悲しいかな、この最下層の幸福は実現されているだけでもありがたいはずなのに、それしか実現されていない状態では、所属・愛の欲求や自己実現の欲求といった上層の欲求しか目がいかなくなる。しかし、ひとたび上層の幸福が実現されれば下層の幸福など見向きもしなくなる。いわゆる「当たり前」というやつである。この幸福段階説では人間の脳の「慣れ」のせいで、さらなる欲求を満たすために下層の幸福を足場にして階層を見上げるのは容易だが、現状を支えているその足場に感謝をするために階層を見下ろすのは困難なのだ。もしも、今回の東日本大震災で自分の地域が被災を免れ、心なしかいつもより自分の状況が良く見えたとしたら、それは日頃から下層の幸福に対する感謝を怠っていたということかもしれない。しかし、普段から下層の幸福に対しはっきりと感謝の意を表すことは難しい。そういった習慣をつけるとしたら
- 「もし家族がいなくなったら・・・、もし家がなくなったら・・・、もし事故に巻き込まれたら・・・、もし重病を患ったら・・・」、頭の中で big if を想像し、現状がどれだけ幸せかを心の中で感じ取る。
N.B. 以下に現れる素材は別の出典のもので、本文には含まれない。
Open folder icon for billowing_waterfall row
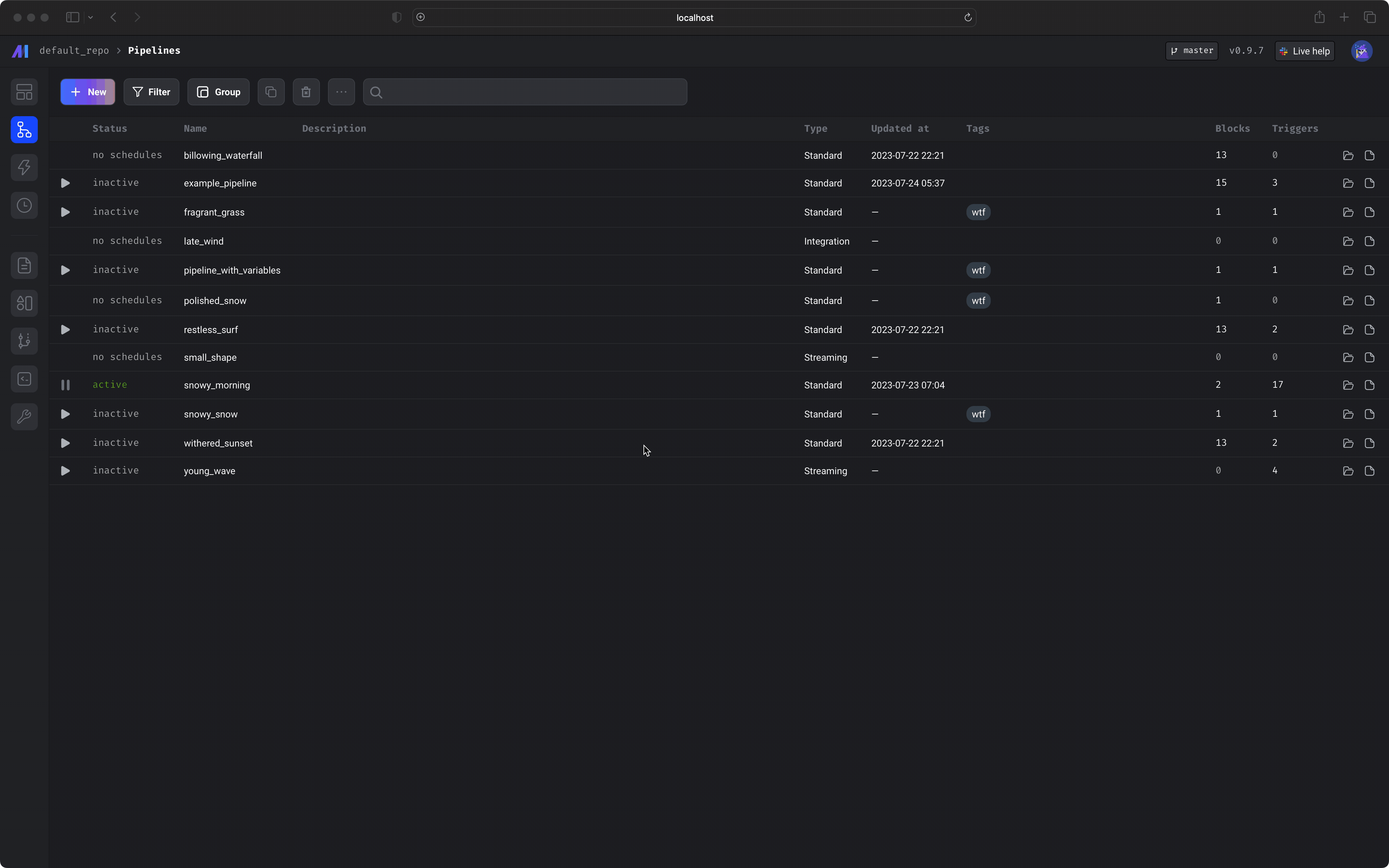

- この世の調和をもたらしている存在があることを信じ、その存在に対し日々の恵みを感謝する。
話が変わりますが、僕がいる department でも呼びかけに応じて大勢の同僚が donation をしてくれました。離れた地からではあるけれど、全力で復興にあたるみなさんの手助けをしたい。どうかこの元気玉が届きますように。